>>>

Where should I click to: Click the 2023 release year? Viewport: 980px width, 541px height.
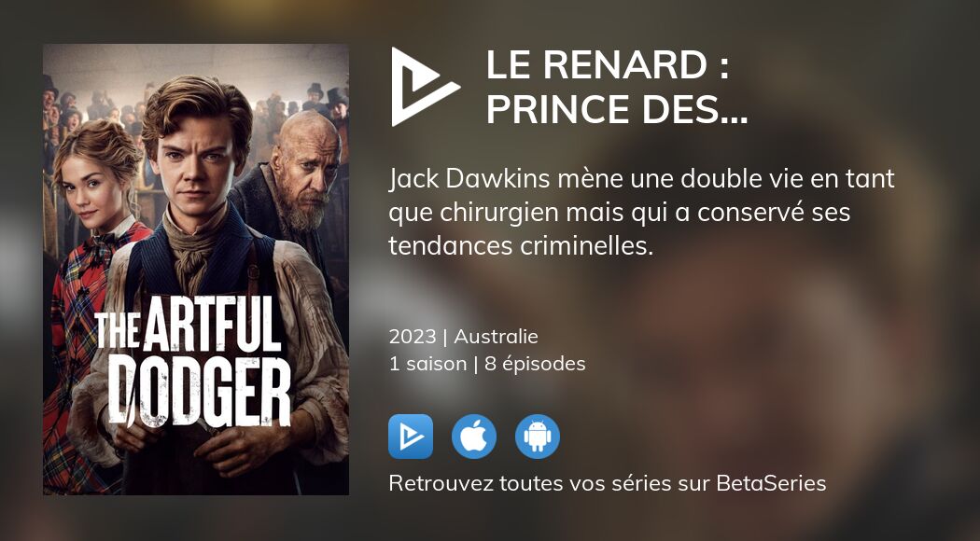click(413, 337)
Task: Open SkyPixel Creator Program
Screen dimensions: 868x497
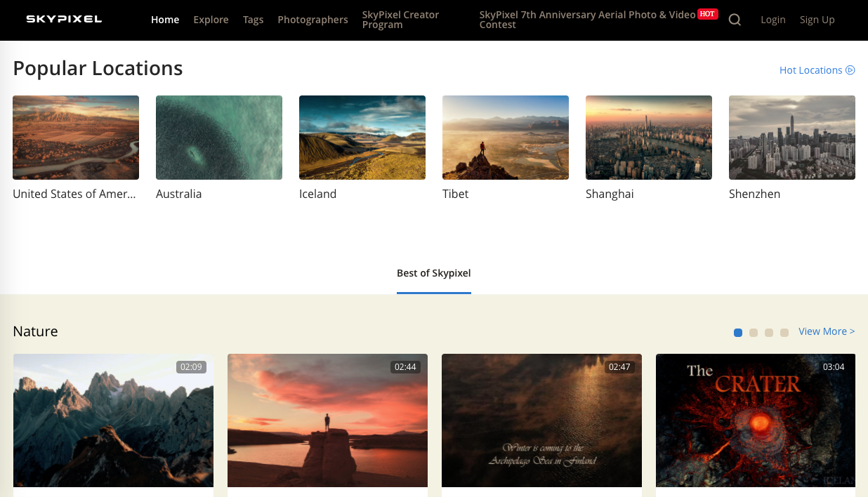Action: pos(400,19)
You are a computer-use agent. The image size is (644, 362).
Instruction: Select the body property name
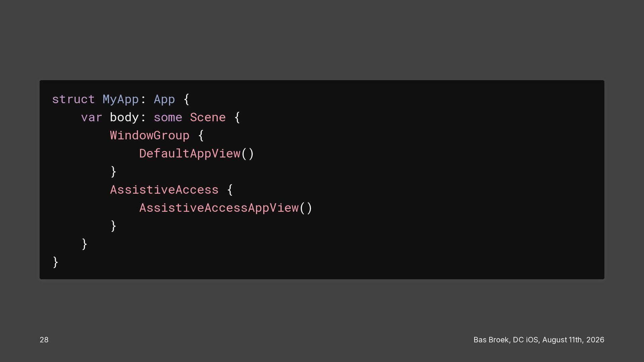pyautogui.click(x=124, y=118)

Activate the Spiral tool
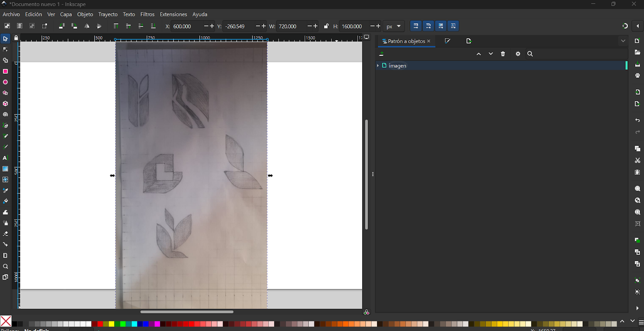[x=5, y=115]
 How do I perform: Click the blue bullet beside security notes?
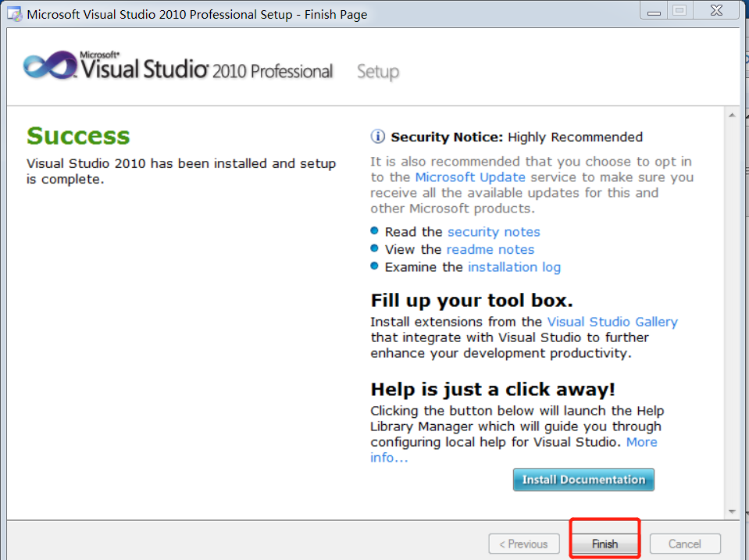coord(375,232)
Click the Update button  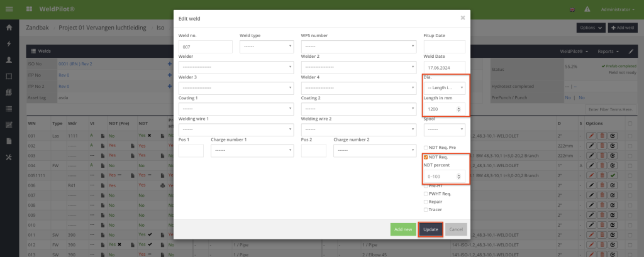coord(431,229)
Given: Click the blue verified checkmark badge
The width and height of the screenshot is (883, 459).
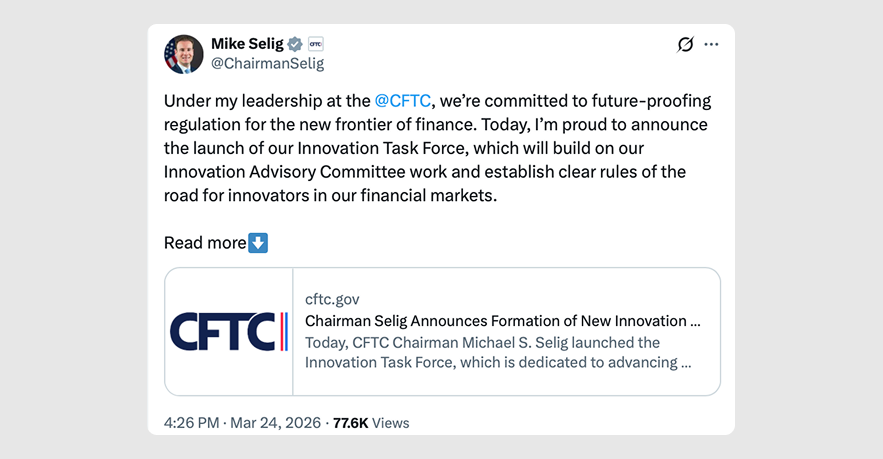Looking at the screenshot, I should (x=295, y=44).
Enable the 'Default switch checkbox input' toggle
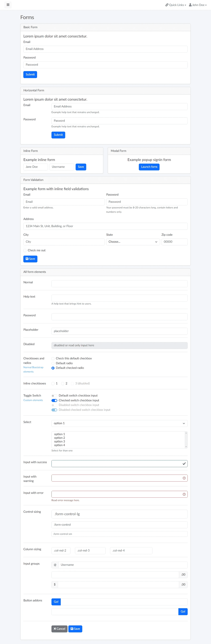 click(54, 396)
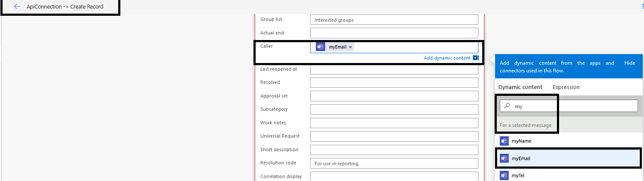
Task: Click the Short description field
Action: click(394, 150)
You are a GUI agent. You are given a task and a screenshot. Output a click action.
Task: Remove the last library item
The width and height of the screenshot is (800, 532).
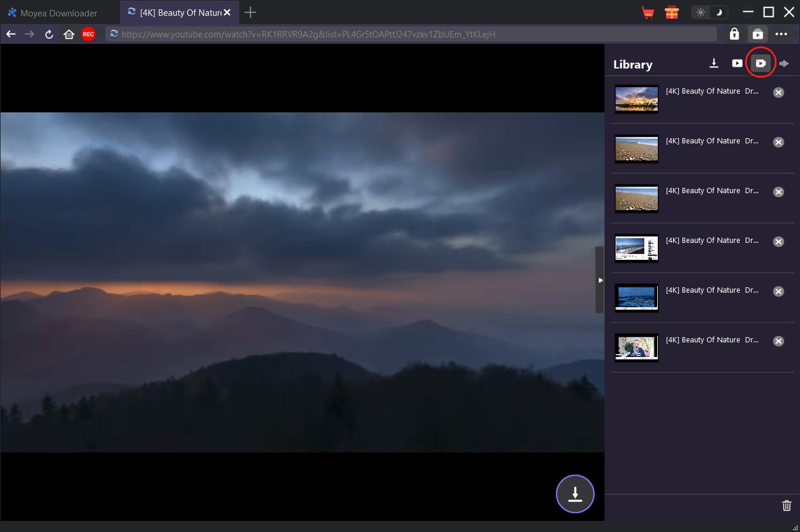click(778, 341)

<<<

Exercise instructions: Leave every picture out and return exactly the lines from the one holding "Given: Click the" through the end of the records above, both ends included, and nothing more.

Reply to the task:
Given: Click the blue verified checkmark badge
The width and height of the screenshot is (883, 459).
Looking at the screenshot, I should (x=295, y=44).
Enable the 'Default switch checkbox input' toggle
 click(54, 396)
Task: Click the Short description field
Action: click(394, 150)
You are a GUI agent. You are given a task and a screenshot. Output a click action.
Task: Remove the last library item
The width and height of the screenshot is (800, 532).
click(778, 341)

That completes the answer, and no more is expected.